_WORK REQUIRED_: Replace "Plugins" with "Extensions" in everything from the line containing "Task: Open Plugins in the sidebar" down to the end of the records, and leave all else unchanged. Omit the pictures from your answer.

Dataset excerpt
════

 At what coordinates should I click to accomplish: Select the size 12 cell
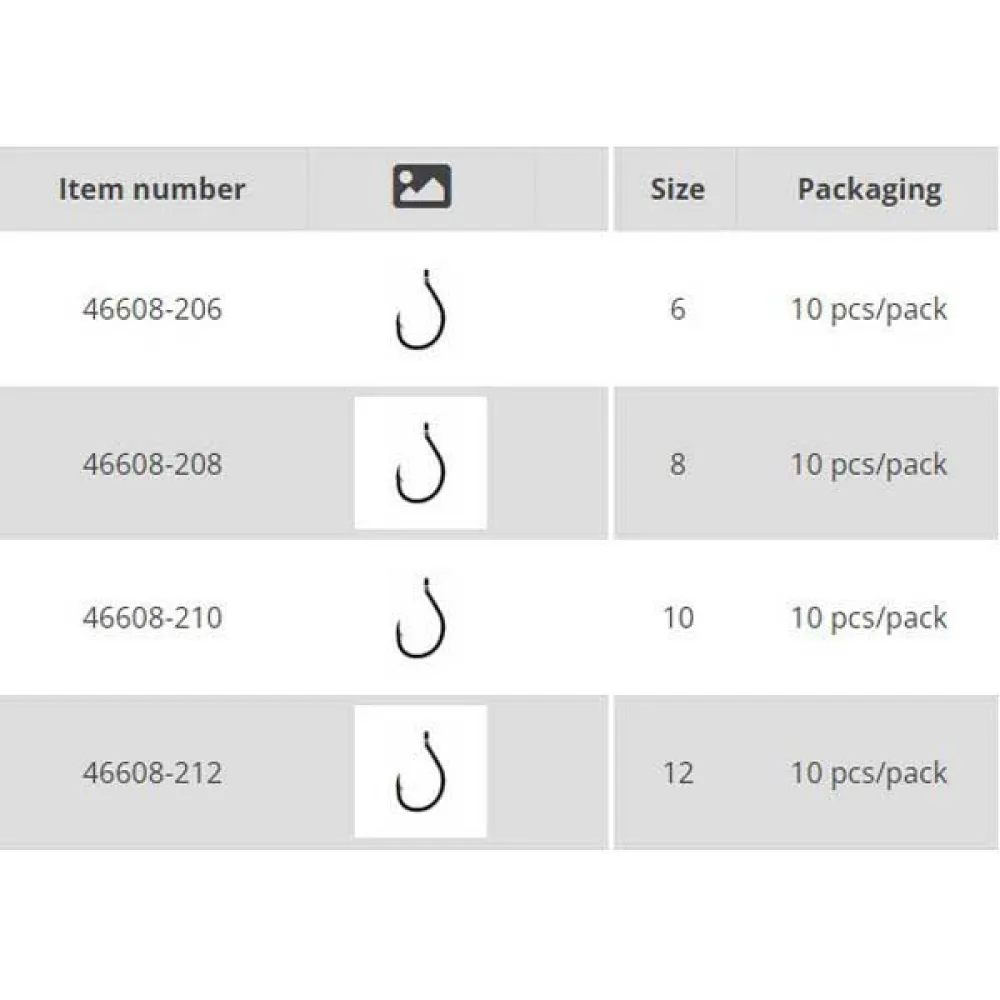(677, 772)
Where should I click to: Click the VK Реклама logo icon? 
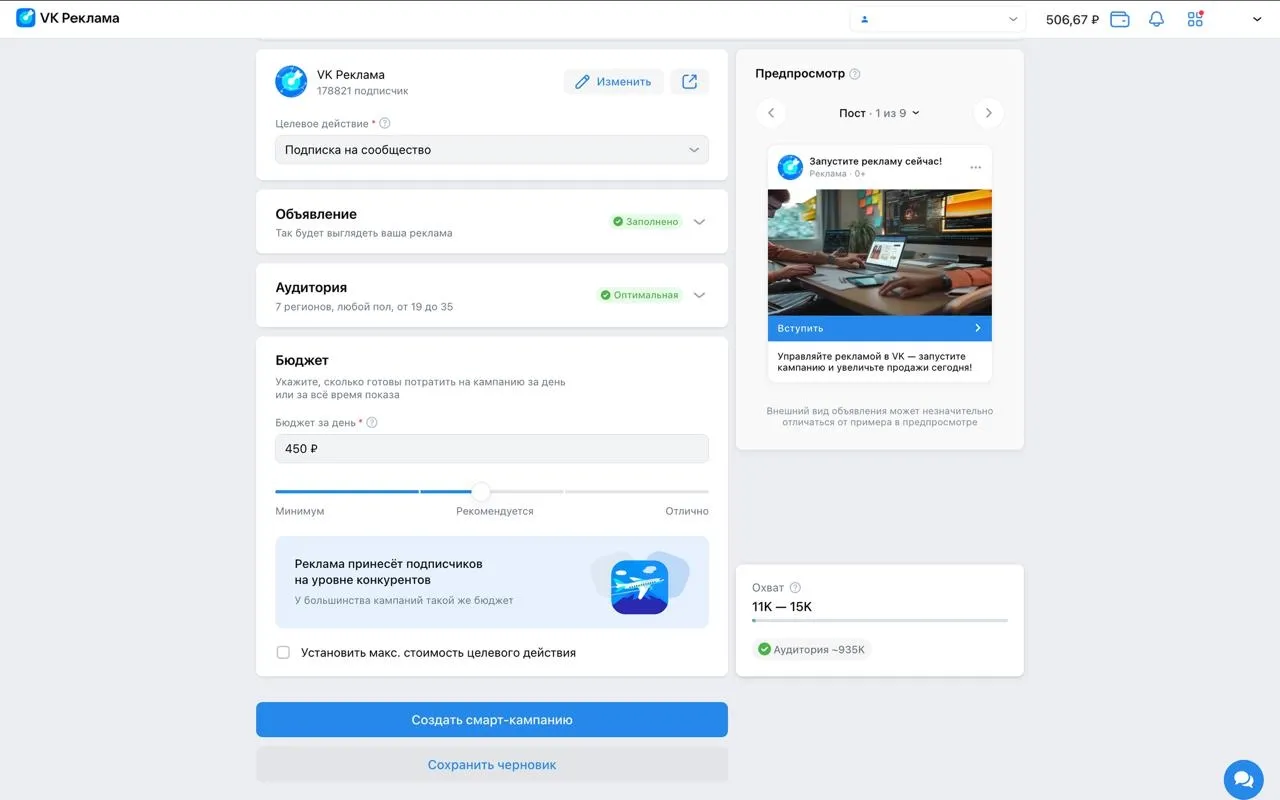pyautogui.click(x=26, y=18)
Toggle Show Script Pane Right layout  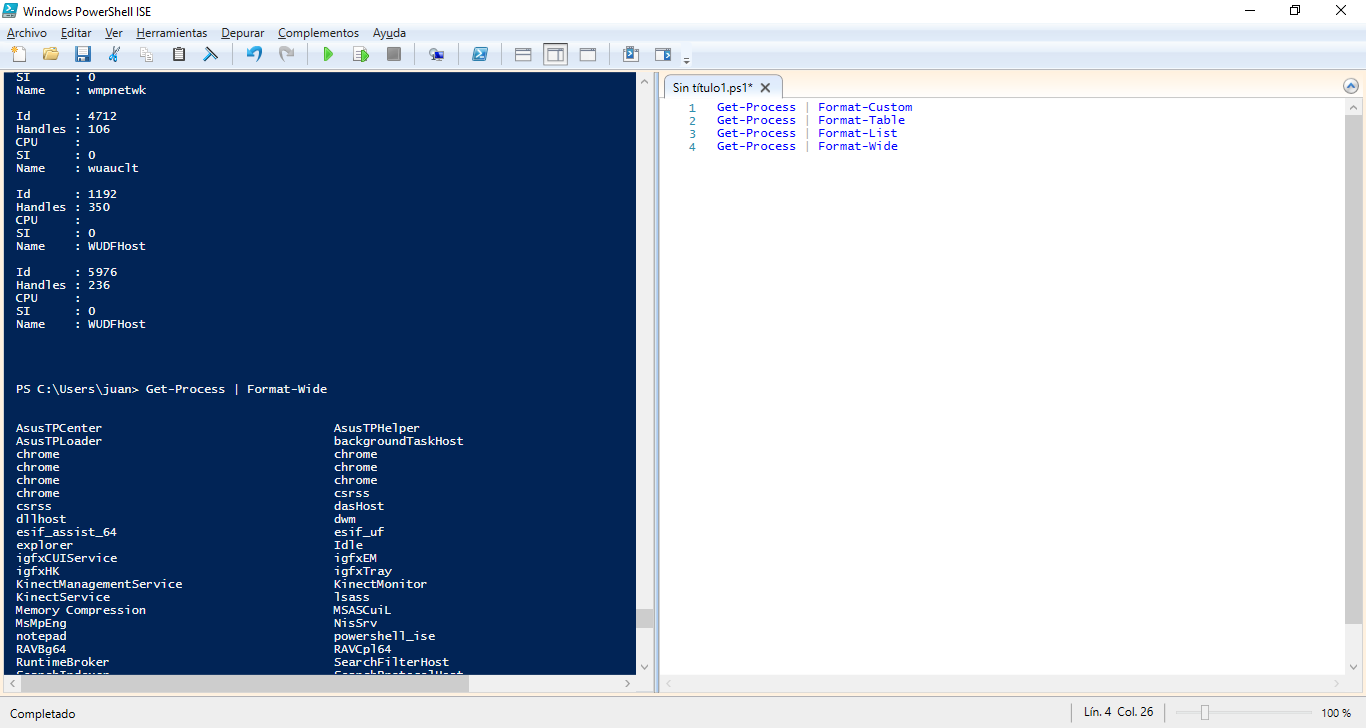pyautogui.click(x=556, y=54)
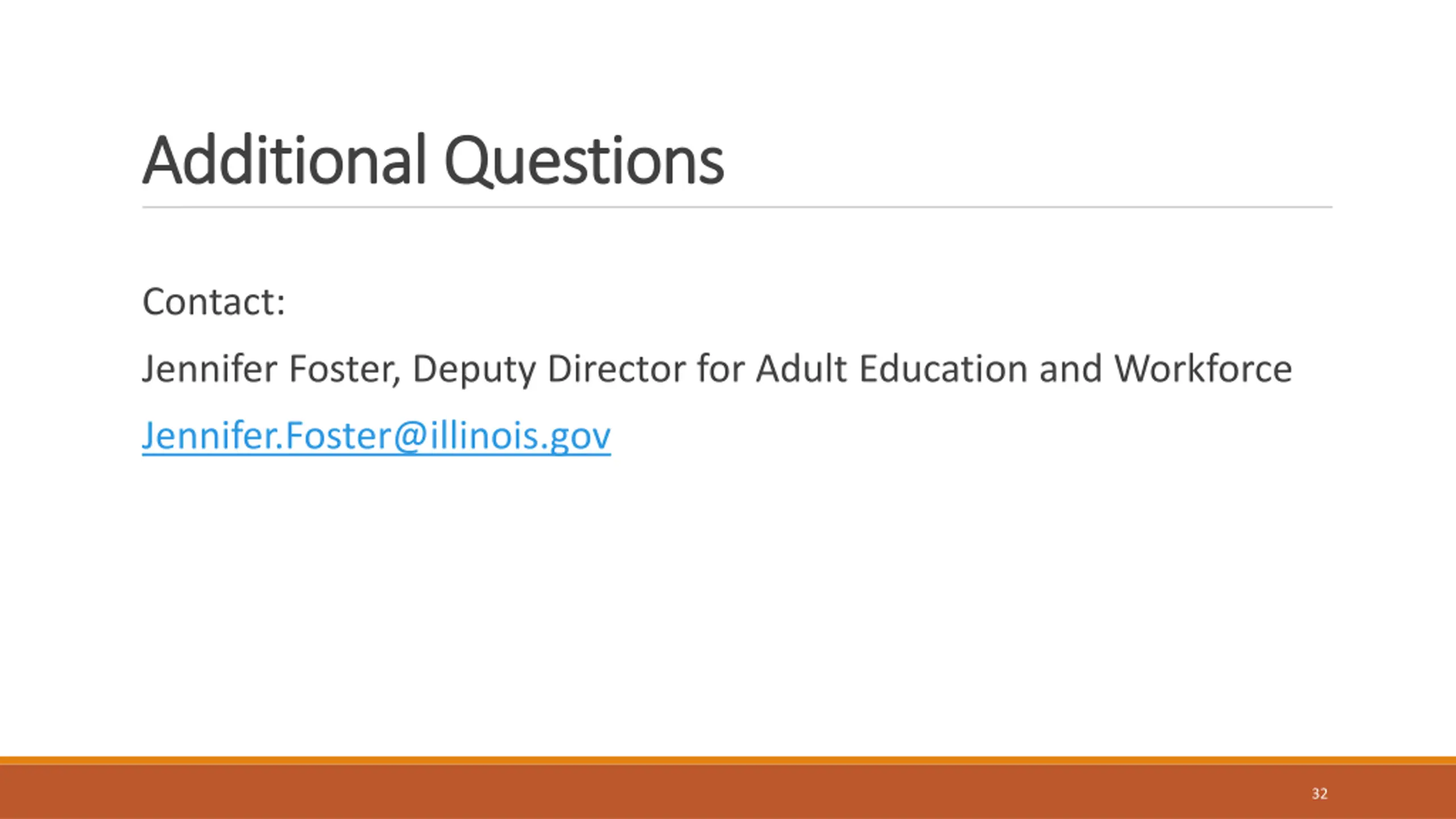Click the 'Jennifer.Foster' part of the email link
This screenshot has height=819, width=1456.
coord(267,436)
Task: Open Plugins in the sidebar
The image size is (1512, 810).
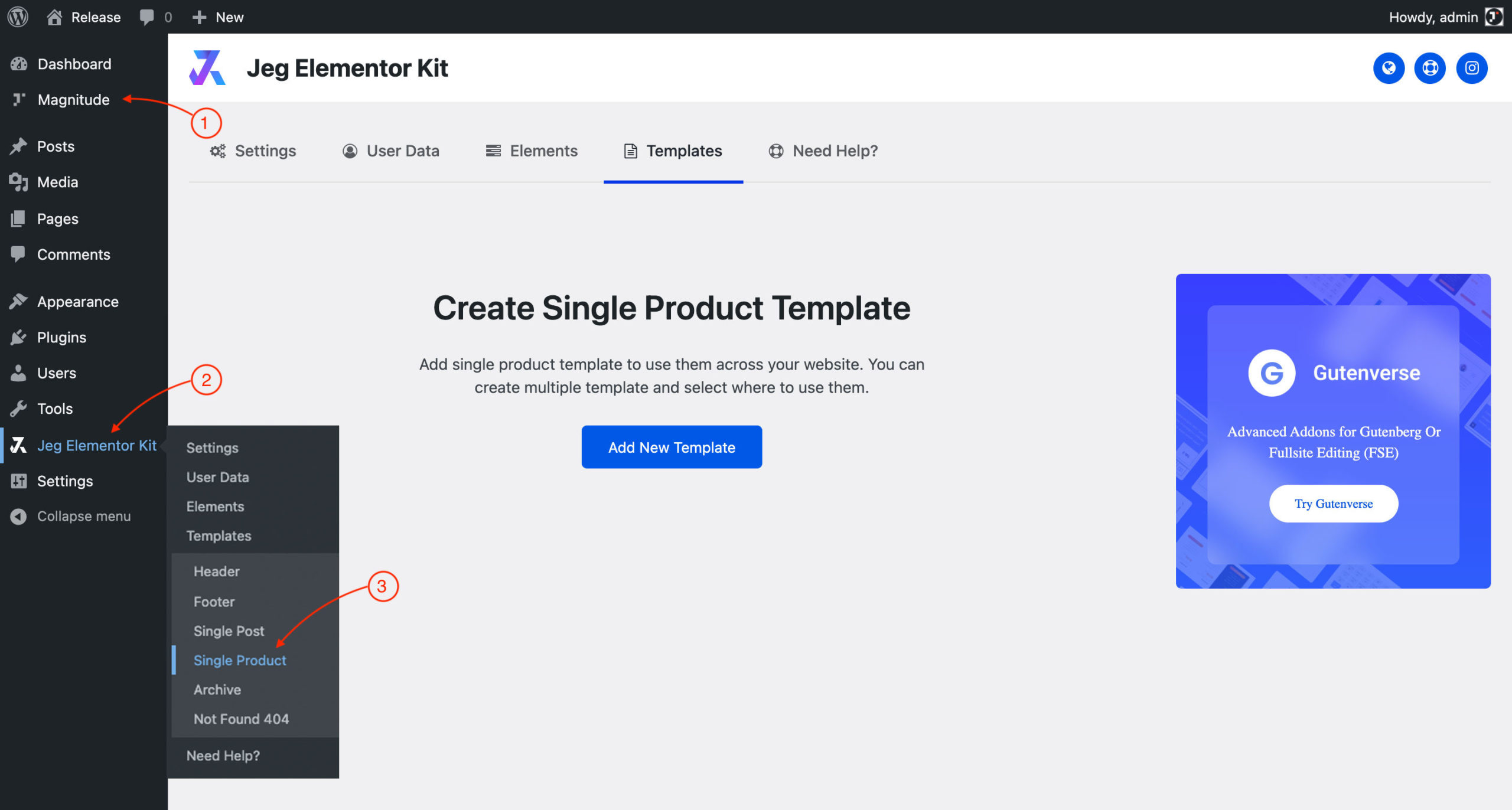Action: point(61,337)
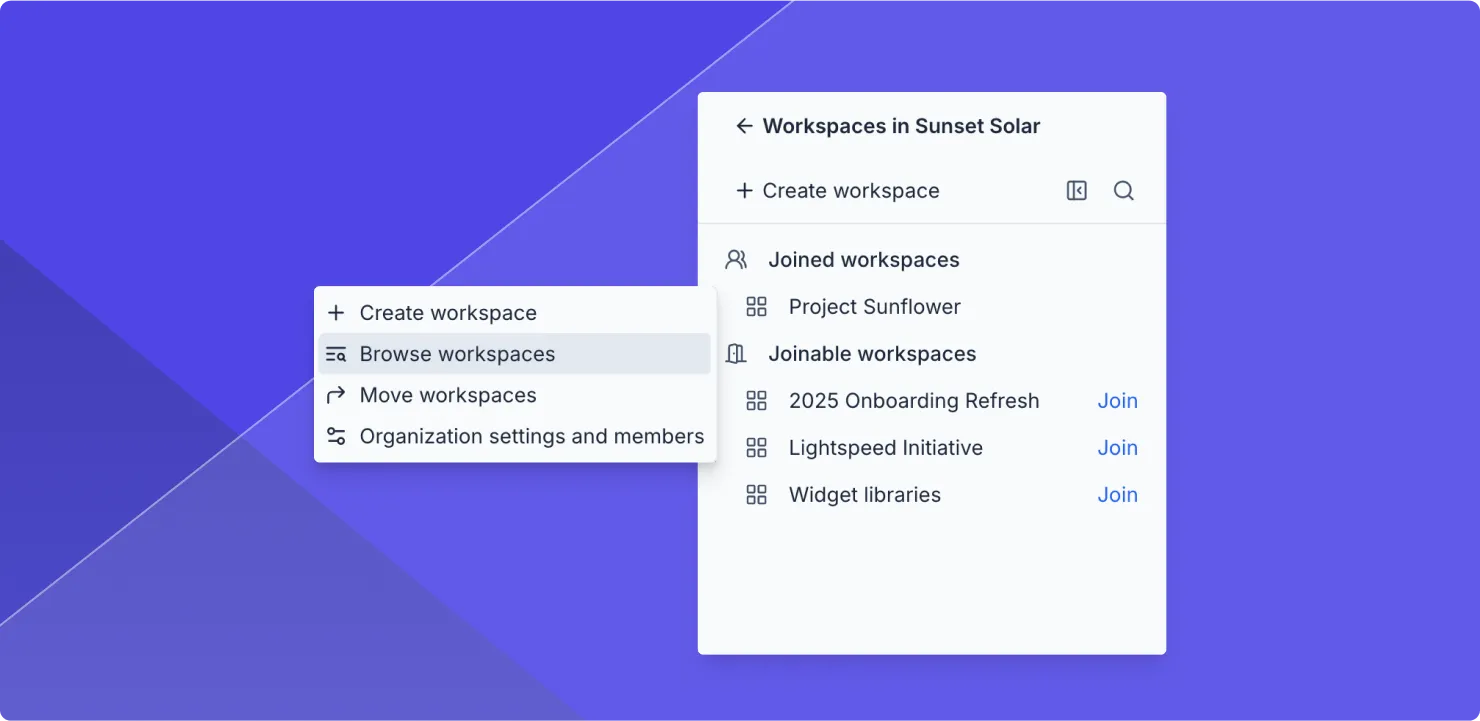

════

_EXPECTED ANSWER_:
Task: Open Extensions in the sidebar
The image size is (1512, 810).
Action: point(61,337)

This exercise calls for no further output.